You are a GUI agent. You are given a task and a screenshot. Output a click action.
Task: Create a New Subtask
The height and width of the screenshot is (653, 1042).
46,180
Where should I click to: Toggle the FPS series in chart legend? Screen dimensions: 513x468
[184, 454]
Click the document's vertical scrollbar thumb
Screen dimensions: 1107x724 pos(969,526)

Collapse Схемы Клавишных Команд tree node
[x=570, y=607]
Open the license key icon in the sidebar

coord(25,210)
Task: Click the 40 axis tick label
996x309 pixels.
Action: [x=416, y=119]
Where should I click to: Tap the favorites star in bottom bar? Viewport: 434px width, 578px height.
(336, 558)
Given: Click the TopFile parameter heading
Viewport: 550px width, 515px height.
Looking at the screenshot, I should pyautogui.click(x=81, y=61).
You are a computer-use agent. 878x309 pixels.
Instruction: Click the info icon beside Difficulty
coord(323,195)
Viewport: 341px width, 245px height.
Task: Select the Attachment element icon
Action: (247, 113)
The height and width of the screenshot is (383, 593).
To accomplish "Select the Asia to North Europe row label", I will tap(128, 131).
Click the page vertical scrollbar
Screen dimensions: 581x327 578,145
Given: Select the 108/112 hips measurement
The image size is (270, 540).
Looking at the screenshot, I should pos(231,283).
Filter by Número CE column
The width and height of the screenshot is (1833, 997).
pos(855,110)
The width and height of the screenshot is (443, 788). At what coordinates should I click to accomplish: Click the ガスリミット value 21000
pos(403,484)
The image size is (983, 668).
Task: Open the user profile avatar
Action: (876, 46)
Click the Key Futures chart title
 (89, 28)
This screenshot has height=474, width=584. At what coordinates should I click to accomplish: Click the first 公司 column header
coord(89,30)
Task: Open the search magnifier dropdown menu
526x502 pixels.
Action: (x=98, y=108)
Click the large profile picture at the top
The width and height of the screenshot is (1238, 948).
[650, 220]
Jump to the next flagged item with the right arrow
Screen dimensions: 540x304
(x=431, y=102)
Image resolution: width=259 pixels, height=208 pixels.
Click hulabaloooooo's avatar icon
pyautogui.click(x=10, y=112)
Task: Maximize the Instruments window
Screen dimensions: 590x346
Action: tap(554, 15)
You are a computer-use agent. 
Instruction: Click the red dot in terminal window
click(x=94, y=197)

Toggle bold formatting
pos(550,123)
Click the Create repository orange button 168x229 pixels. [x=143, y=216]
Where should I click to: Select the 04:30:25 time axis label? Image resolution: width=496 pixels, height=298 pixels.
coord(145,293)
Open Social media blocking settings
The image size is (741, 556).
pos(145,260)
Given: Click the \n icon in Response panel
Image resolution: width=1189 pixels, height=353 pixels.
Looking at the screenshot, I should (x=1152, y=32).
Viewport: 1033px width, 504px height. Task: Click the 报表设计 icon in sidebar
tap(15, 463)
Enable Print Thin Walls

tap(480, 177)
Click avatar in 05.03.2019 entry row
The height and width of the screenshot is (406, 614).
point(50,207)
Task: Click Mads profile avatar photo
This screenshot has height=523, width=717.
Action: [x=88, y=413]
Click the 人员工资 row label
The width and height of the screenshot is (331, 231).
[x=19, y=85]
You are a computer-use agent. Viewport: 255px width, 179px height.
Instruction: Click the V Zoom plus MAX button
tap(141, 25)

_Problem requirements_
Rewrite all of the lines above with every "scrollbar" changed to "scroll bar", leaving everything else unchanged.

_Complete answer_
You are a GUI agent. You are given a task and a screenshot. Output a click action.
Task: Create a New Subtask
The height and width of the screenshot is (653, 1042).
46,180
Where should I click to: Toggle the FPS series in chart legend? Screen dimensions: 513x468
[184, 454]
Click the document's vertical scroll bar thumb
Screen dimensions: 1107x724 pos(969,526)

Collapse Схемы Клавишных Команд tree node
[x=570, y=607]
Open the license key icon in the sidebar

coord(25,210)
Task: Click the 40 axis tick label
996x309 pixels.
Action: [x=416, y=119]
Where should I click to: Tap the favorites star in bottom bar? Viewport: 434px width, 578px height.
(336, 558)
Given: Click the TopFile parameter heading
Viewport: 550px width, 515px height.
Looking at the screenshot, I should pyautogui.click(x=81, y=61).
You are a computer-use agent. 878x309 pixels.
Instruction: Click the info icon beside Difficulty
coord(323,195)
Viewport: 341px width, 245px height.
Task: Select the Attachment element icon
Action: (247, 113)
The height and width of the screenshot is (383, 593).
To accomplish "Select the Asia to North Europe row label", I will tap(128, 131).
Click the page vertical scroll bar
Screen dimensions: 581x327 578,145
Given: Select the 108/112 hips measurement
The image size is (270, 540).
Looking at the screenshot, I should pos(231,283).
Filter by Número CE column
The width and height of the screenshot is (1833, 997).
pos(855,110)
The width and height of the screenshot is (443, 788). At what coordinates should I click to accomplish: Click the ガスリミット value 21000
pos(403,484)
The image size is (983, 668).
Task: Open the user profile avatar
Action: (876, 46)
Click the Key Futures chart title
 (89, 28)
This screenshot has height=474, width=584. At what coordinates should I click to accomplish: Click the first 公司 column header
coord(89,30)
Task: Open the search magnifier dropdown menu
526x502 pixels.
Action: (x=98, y=108)
Click the large profile picture at the top
The width and height of the screenshot is (1238, 948).
[650, 220]
Jump to the next flagged item with the right arrow
Screen dimensions: 540x304
(x=431, y=102)
Image resolution: width=259 pixels, height=208 pixels.
Click hulabaloooooo's avatar icon
pyautogui.click(x=10, y=112)
Task: Maximize the Instruments window
Screen dimensions: 590x346
Action: tap(554, 15)
You are a computer-use agent. 
Instruction: Click the red dot in terminal window
click(x=94, y=197)

Toggle bold formatting
pos(550,123)
Click the Create repository orange button 168x229 pixels. [x=143, y=216]
Where should I click to: Select the 04:30:25 time axis label? Image resolution: width=496 pixels, height=298 pixels.
coord(145,293)
Open Social media blocking settings
The image size is (741, 556).
pos(145,260)
Given: Click the \n icon in Response panel
Image resolution: width=1189 pixels, height=353 pixels.
Looking at the screenshot, I should (x=1152, y=32).
Viewport: 1033px width, 504px height. Task: Click the 报表设计 icon in sidebar
tap(15, 463)
Enable Print Thin Walls

tap(480, 177)
Click avatar in 05.03.2019 entry row
The height and width of the screenshot is (406, 614).
point(50,207)
Task: Click Mads profile avatar photo
This screenshot has height=523, width=717.
Action: [x=88, y=413]
Click the 人员工资 row label
The width and height of the screenshot is (331, 231).
[x=19, y=85]
You are a computer-use agent. Viewport: 255px width, 179px height.
Instruction: Click the V Zoom plus MAX button
tap(141, 25)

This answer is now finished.